Saturday, March 14, 2009

US: Religion? We don' need no steenkeeng religion!

The Jugglers for Jesus. That's what did it for me.

In the middle of the Terri Schiavo circus, two people showed up at the Hospice of the Pinellas Suncoast and said that God told them to come to Florida and juggle for Jesus and Terri Schiavo. The Schiavo case was a big deal here long before Glenn Beck's newly national voice helped make it bigtime. When it started, I was on the side of life. After all, if her eyes could track the balloon, then there had to be somethng there. And didn't we owe her the benefit of the doubt? I know and respect people who know her brother, and they respect him. So much for the communitive properties of respect.

I was wrong. Glenn Beck was wrong. And the Jugglers for Jesus were really, really wrong. The circus ignored the seventy-one other families in the Hospice, looking for dignity in their last days. And it ignored the pain of their families, who had to run a security gauntlet to get in. The circus caused a local elementary school to close because of security fears. If Glenn Beck would have said, "Guys move it up the road half a mile," that's all it would have taken. But winning was more important than anything else. Winning and power.

So perhaps I shouldn't be surprised at a survey released this week in which the percentage of people who answered "None" when asked to identify their religion nearly doubled, from 8.2 percent to 15 percent. (For the record, "None" does not equal atheist. Only .7 percent of the respondents claim to be atheist.)

Should anyone be surprised by this? Look at what's happened since 1990. Almost every televangelist in the business has had a problem of one sort or another. Their responses, while typically shrouded in tears, have appeared insincere and self-indulgent.

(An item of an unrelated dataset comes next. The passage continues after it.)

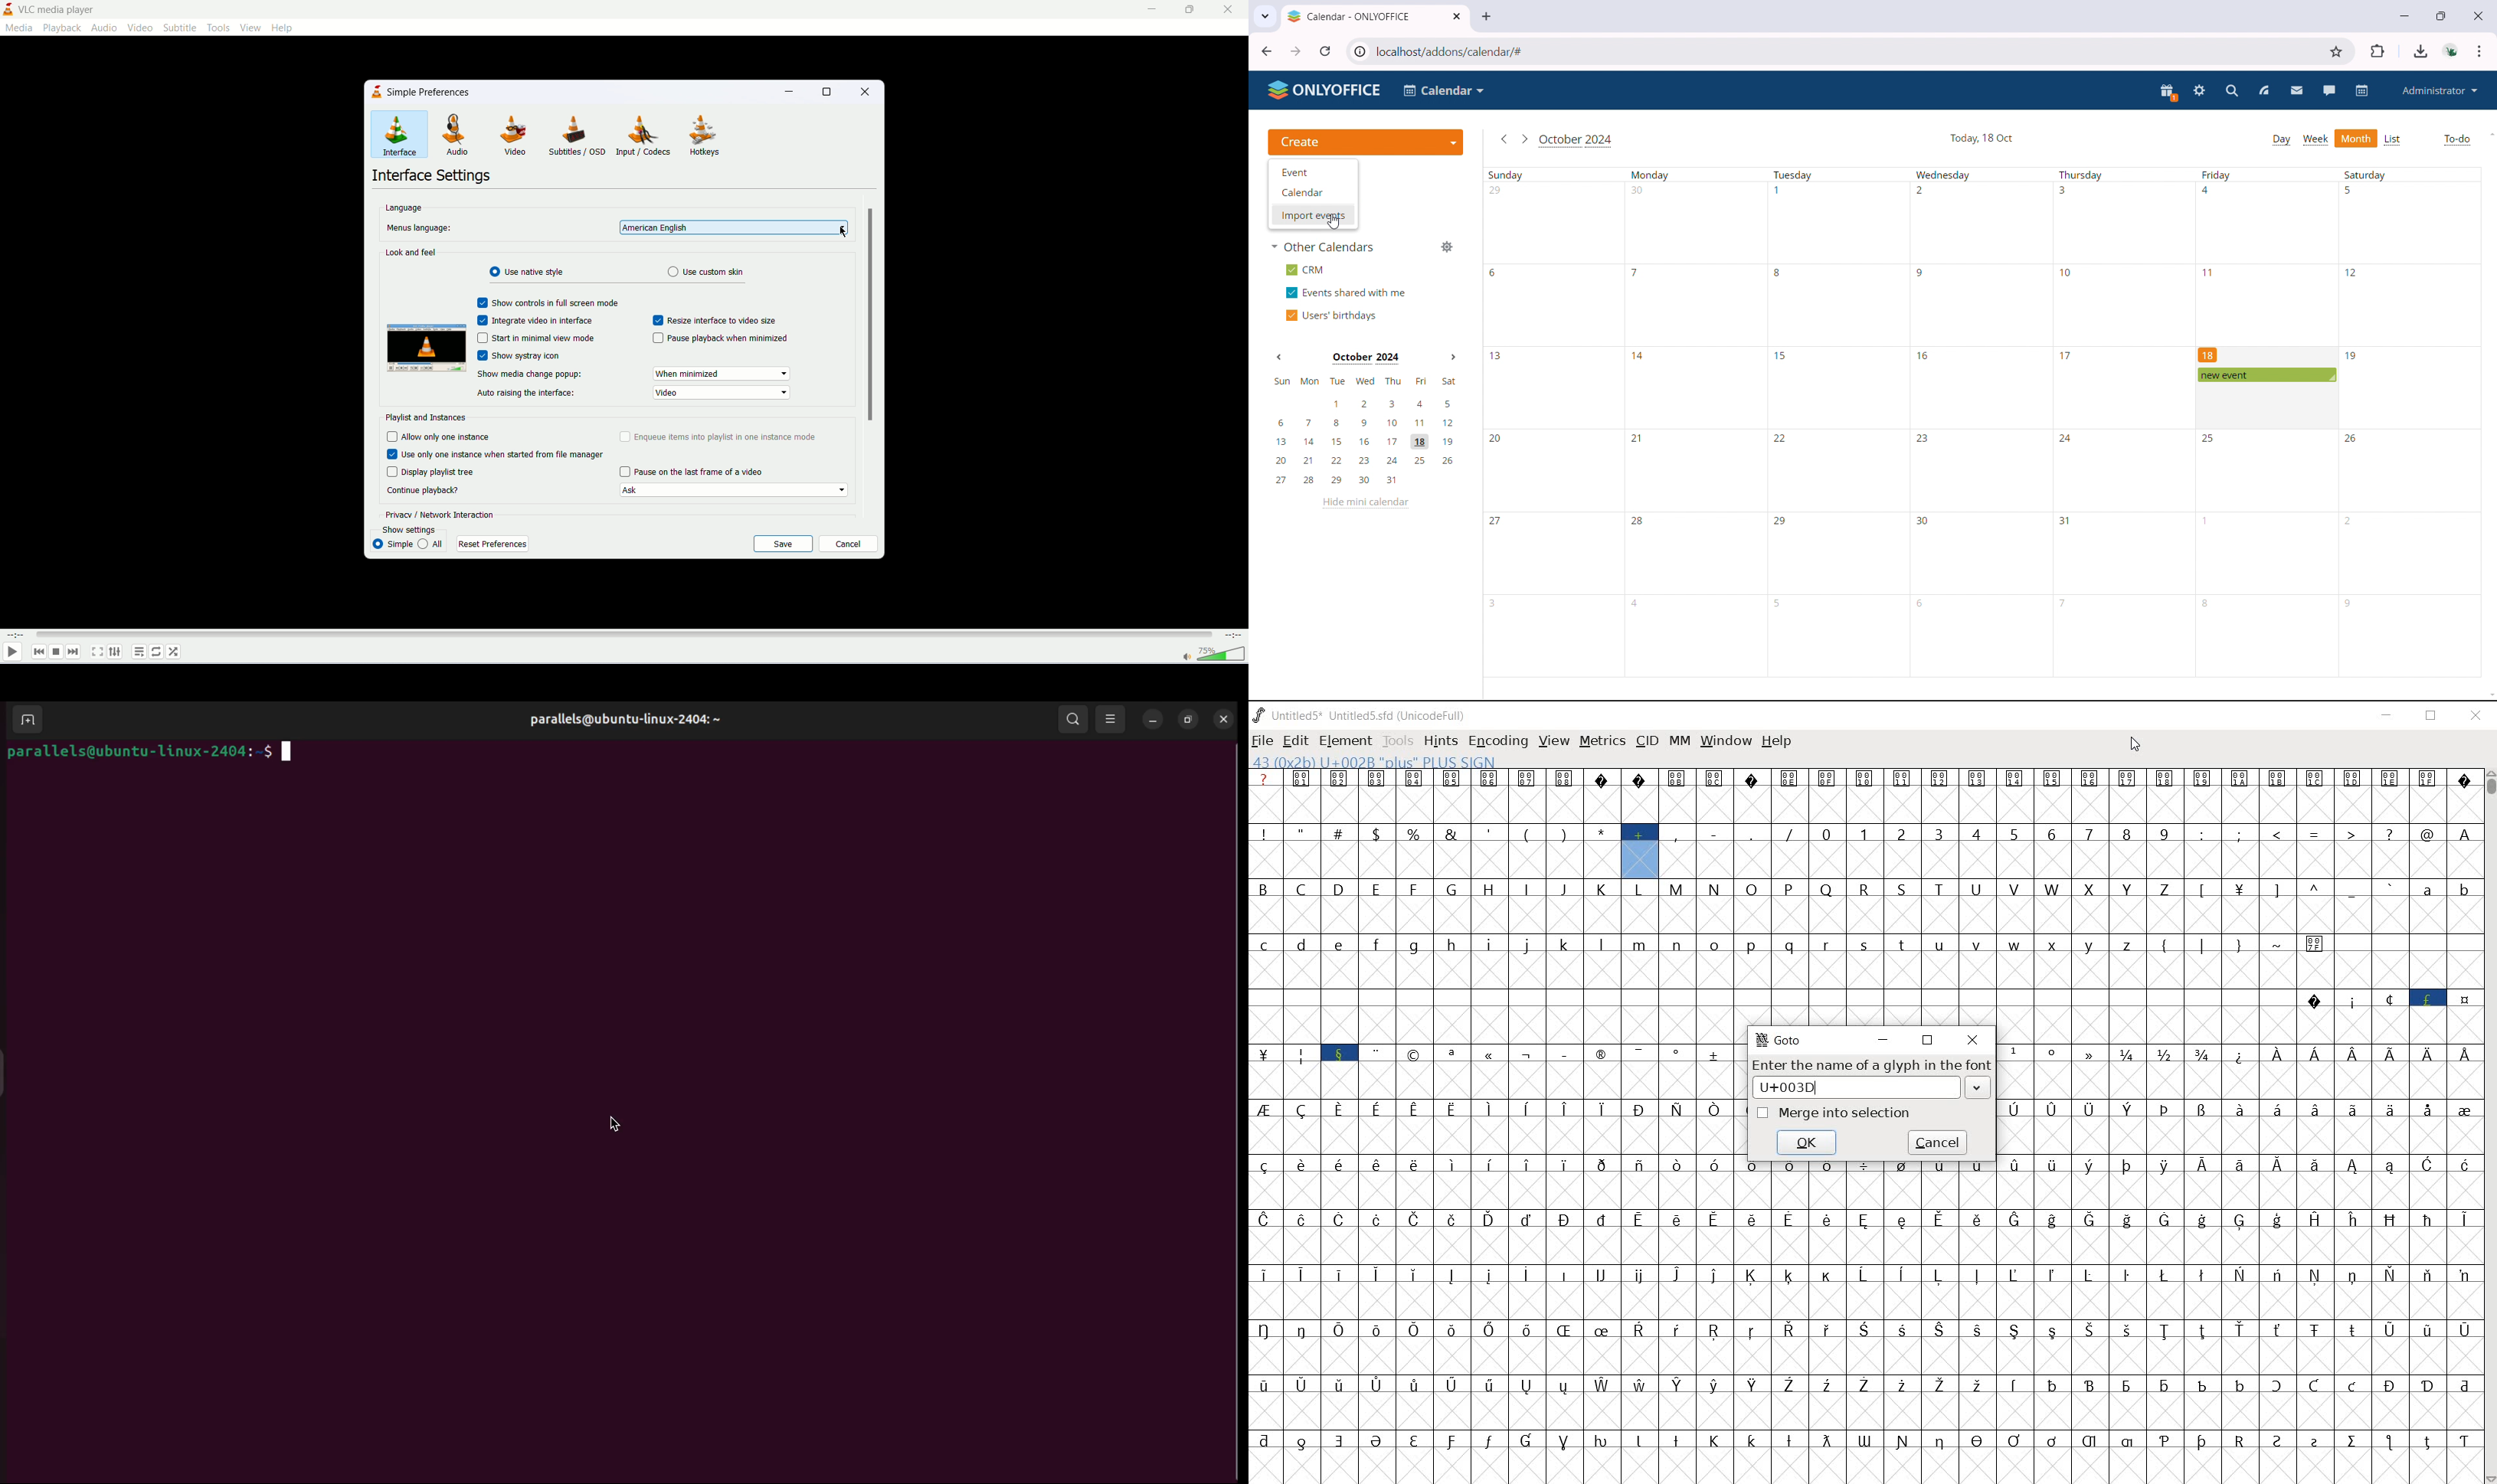 Image resolution: width=2520 pixels, height=1484 pixels. Describe the element at coordinates (734, 491) in the screenshot. I see `Continue playback options` at that location.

When two generations of priests, decided that celebacy didn't apply to teenaged boys, the Catholic church not only covered it up, but one of its Cardinals proposed excommunication for accusers, even if their accusations were true.

Then there's the little matter of Islamic fundamentalists flying airplanes into buildings. It's not as big a scale, but when television stations refuse to air Saving Private Ryan because of the cursing, things have gone too far.

For the record, until recently, I have been Catholic. I was Catholic by choice, having studied the theology and found it to support the vast majority of my core beliefs. Donna Payant aside, my support for the death penalty is almost gone because of prayerful reflection. But against this backdrop, and given some events in my church recently, I am technically not aligned with any specific religion right now. So I understand why people would say "None."

Religion has been important. Commercials speaking of and featuring Beyonce's dancing ass don't belong on commercials in childrens' programming. The civil rights movement was largely sparked by religion. And you'd be hard pressed to say organizations like the Salvation Army and Catholic Charities are detrimental.

But religion has also become heavy-handed, proud, and arrogant. It's more concerned with what happens in the bedroom than what happens in the boardroom, or what happens when people lose their hope. In many cases, it's more interested in condemning abortion than it is in helping a woman who chose abortion to bind her wounds and live her life in the best possible way going forward.

A man--a minister--named Steve Brown has said that Christianity works best when it's not in power. Maybe this is a blessing, rather than a curse.

1 comment:

Anonymous said...

God is God, but religions were invented by people -- specifically men. Religions have/are being used to put down women. We snort at the way Islam treats women, and yet Catholicism does not allow women in the role of priests and would like them to be eternally pregnant, while its management protects male priests who are sexual predators. Belief in God (or however you want to term the belief in a spiritual) has been good for the world. Go back in history and follow it up to the present day, belief in religion, and especially fundamentalmentalist belief, hasn't done much other than damage. I'm sorry, I don't believe that Christ came down on earth to found the Christian religion. I think his true message, and that of many other spiritual leaders is perverted by the men (gender-specific word intentional) in charge.